Problems ->
• 1. In the forum thread on relays:
(a) What relay capacity is recommended over a 20amp relay?
(b) According to Darian, which way are most relays made to point?
(c) Where is Roachie's New Era twin relay located?
• 2. Which distinct power or current ratings, given in watts or amps, does the forum thread on relays mention? List each one once.
• 3. Revise the forum thread on relays from "Reply By: Member - Roachie" up to and including "to the lights.", replacing "cargo box" with "canopy".

Text extract ->
Just check that the relay is of sufficient capacity to run the lights with a bit of reserve.

2 x 100w Lights draining almost 20amp through a 20amp relay will normally wear out contacts quicker than if using a 30amp capacity relay.
AnswerID: 357569

Reply By: MEMBER - Darian (SA) - Wednesday, Apr 01, 2009 at 22:24

Wednesday, Apr 01, 2009 at 22:24
Yep - and most relays are made to point down, and live in a dry place, cos they don't like water in them (you guessed it - I've been there :-o).
AnswerID: 357571

Reply By: Member - Roachie (SA) - Wednesday, Apr 01, 2009 at 22:43

Wednesday, Apr 01, 2009 at 22:43
Yeh, that reminds me I have to get a new "New Era" twin relay too. I have 4 x Lightforce 170s mounted at the back of my dual cab (facing forwards). I have wired them to a New Era twin relay; it's a relay that has 2 separate outputs with separate switching capability (if needed). It's located high and dry in the cargo box, very close to the lights.

Supplied records ->
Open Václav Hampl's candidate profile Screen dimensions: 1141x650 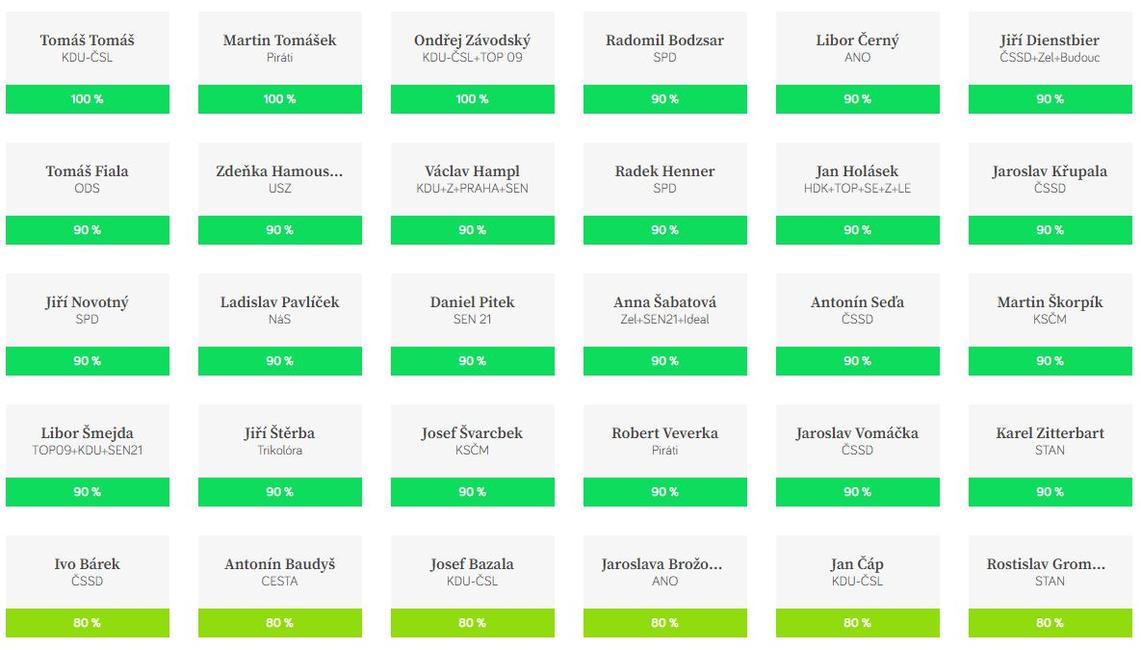click(472, 179)
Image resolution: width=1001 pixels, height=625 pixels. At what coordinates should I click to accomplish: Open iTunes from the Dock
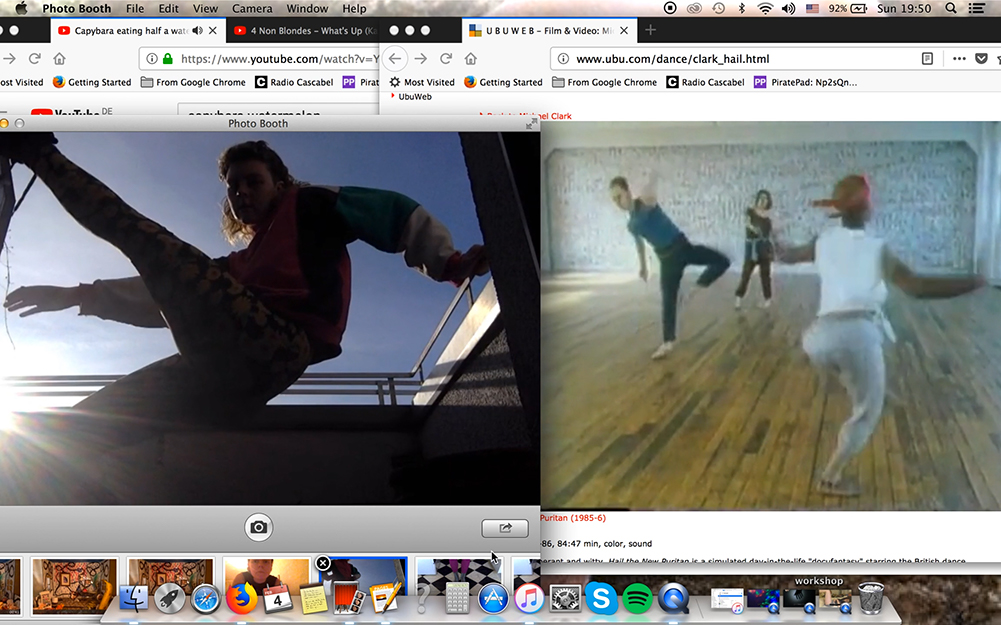pyautogui.click(x=529, y=599)
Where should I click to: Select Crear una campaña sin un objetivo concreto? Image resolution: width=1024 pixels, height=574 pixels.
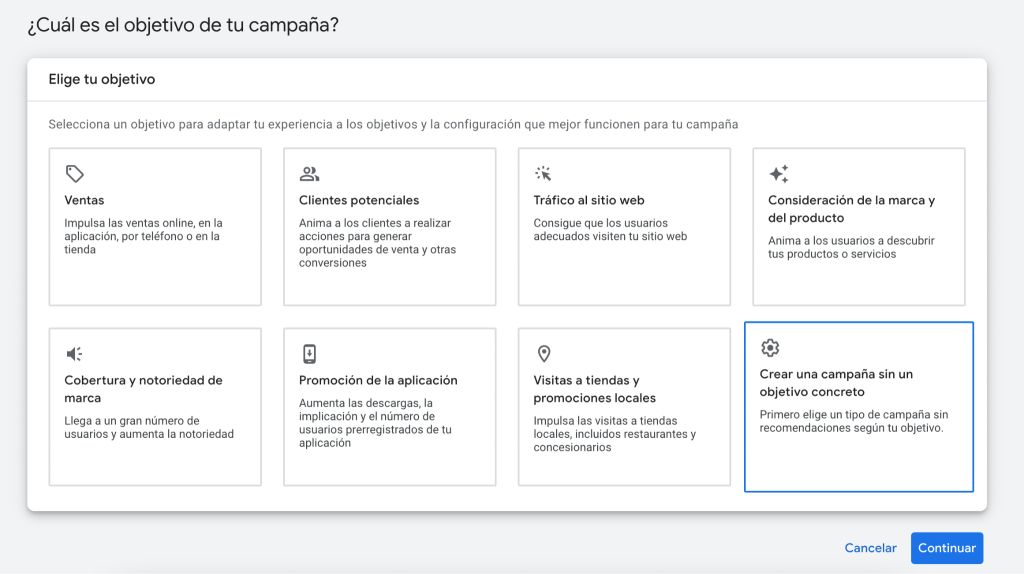coord(836,383)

Responses for each task ->
• 1.
(a) A 30amp capacity relay.
(b) Down.
(c) High and dry in the cargo box, very close to the lights.

• 2. 100w, 20amp, 30amp

• 3.
Reply By: Member - Roachie (SA) - Wednesday, Apr 01, 2009 at 22:43

Wednesday, Apr 01, 2009 at 22:43
Yeh, that reminds me I have to get a new "New Era" twin relay too. I have 4 x Lightforce 170s mounted at the back of my dual cab (facing forwards). I have wired them to a New Era twin relay; it's a relay that has 2 separate outputs with separate switching capability (if needed). It's located high and dry in the canopy, very close to the lights.